Si le choix de l’incarcération est préconisé par le législateur et finalement décidé par l’autorité judiciaire, la puissance publique doit se donner les moyens juridiques, matériels et humains de remplir ses obligations concernant le respect des droits fondamentaux.

Actuellement, le droit qui réglemente la période de privation de liberté est " encore inachevé ". Ce constat, largement admis, conduit la CNCDH à préconiser une réflexion d’ensemble sur l’amélioration de la prise en considération des droits des personnes privées de liberté. En effet, les principales sources des droits de l’homme que sont le bloc de constitutionnalité, la Convention européenne de sauvegarde des droits de l’homme et dans une moindre mesure, la Charte des droits fondamentaux de l’Union européenne ont toutes pris le parti de ne pas exclure a priori une catégorie d’individus ou une activité de leur champ d’application. Au contraire, comme le souligne expressément l’article 10 du Pacte international des Nations Unies relatif aux droits civils et politiques : toute personne privée de sa liberté doit être " traitée avec humanité et le respect de la dignité inhérente à la personne humaine ".

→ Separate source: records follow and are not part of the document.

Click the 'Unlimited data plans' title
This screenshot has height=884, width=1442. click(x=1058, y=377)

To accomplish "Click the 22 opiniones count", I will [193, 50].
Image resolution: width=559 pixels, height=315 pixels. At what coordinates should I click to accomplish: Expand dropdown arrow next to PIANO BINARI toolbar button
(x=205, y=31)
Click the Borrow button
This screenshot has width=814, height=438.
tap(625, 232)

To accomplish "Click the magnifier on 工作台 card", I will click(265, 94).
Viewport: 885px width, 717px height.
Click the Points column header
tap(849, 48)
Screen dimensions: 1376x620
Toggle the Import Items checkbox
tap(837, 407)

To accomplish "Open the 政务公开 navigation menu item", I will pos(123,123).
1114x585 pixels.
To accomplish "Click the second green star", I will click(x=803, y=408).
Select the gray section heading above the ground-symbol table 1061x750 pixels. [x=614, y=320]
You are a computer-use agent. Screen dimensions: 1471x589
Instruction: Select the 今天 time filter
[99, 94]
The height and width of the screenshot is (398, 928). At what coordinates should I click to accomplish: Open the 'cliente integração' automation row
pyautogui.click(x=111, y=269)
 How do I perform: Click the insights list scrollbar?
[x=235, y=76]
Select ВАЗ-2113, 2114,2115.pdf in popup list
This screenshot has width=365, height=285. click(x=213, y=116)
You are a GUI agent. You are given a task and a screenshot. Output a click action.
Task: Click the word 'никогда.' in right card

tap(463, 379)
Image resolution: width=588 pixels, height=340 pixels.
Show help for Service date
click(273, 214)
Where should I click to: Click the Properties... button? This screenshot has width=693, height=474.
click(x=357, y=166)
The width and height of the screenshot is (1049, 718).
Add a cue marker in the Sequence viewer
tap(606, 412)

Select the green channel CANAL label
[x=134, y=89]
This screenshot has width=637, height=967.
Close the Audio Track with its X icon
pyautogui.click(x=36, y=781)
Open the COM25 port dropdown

L’incarcération de la personne fait naître une responsabilité particulière à son égard à la charge de l’Etat. Pour que cette obligation puisse être respectée, il faut non seulement donner un sens à la période de privation de liberté, mais également reformuler de multiples dispositions normatives. Ce travail de réécriture du droit positif consiste pour l’essentiel à poser des limites précises au pouvoir discrétionnaire de l’administration et à assurer le respect du principe de légalité. Il s’agit d’orienter les prises de décisions réglementaires et individuelles dans un sens respectant les droits fondamentaux de la personne.

L’étude qui suit propose dans un premier temps de requalifier dans la loi les missions de l’administration pénitentiaire ainsi que de l’ensemble des services publics ayant à traiter de la privation de liberté dans sa phase d’exécution et, dans le même mouvement, de procéder à la mise à plat des lois et réglementations existantes.

Dans un souci d’harmonisation des normes, il est en effet indispensable de prévoir conjointement les principes de valeur législative et les mesures de mise en oeuvre réglementaires. Une fois la nécessité d’une réforme formelle réaffirmée, la CNCDH tient à mettre l’accent sur les différentes catégories de droits fondamentaux garantis au niveau constitutionnel et international. Il sera donc proposé une série de dispositions visant à garantir l’effectivité de ces droits durant toute la période de privation de liberté.

Une protection effective des droits et libertés en prison présuppose la consécration d’un statut juridique du détenu. Le principe de la prééminence du droit, dominant dans toute société démocratique, implique que soit clairement affirmé qu’à l’exception de la privation de " la liberté d’aller et de venir ", l’ensemble des droits et libertés sont garantis aux personnes détenues. Les nécessités du fonctionnement du service ne peuvent pas être systématiquement mises en avant pour restreindre des libertés. Les mesures proposées doivent permettre d’assurer l’intégration effective de la prison au sein de la République afin qu’elle ne soit plus considérée comme une entité à part. La CNCDH est par ailleurs convaincue que la protection des droits des détenus ne peut que faciliter les conditions de travail des agents pénitentiaires et valoriser leur action au sein de la société.

L’alignement du statut spécial des agents pénitentiaires sur le droit commun de la Fonction publique, la revalorisation de la mission des personnels, la constitution d’équipes pluridisciplinaires autour de projets de réinsertion, sont aussi des volets de l’évolution du service public pénitentiaire et de l’évolution de la condition du détenu.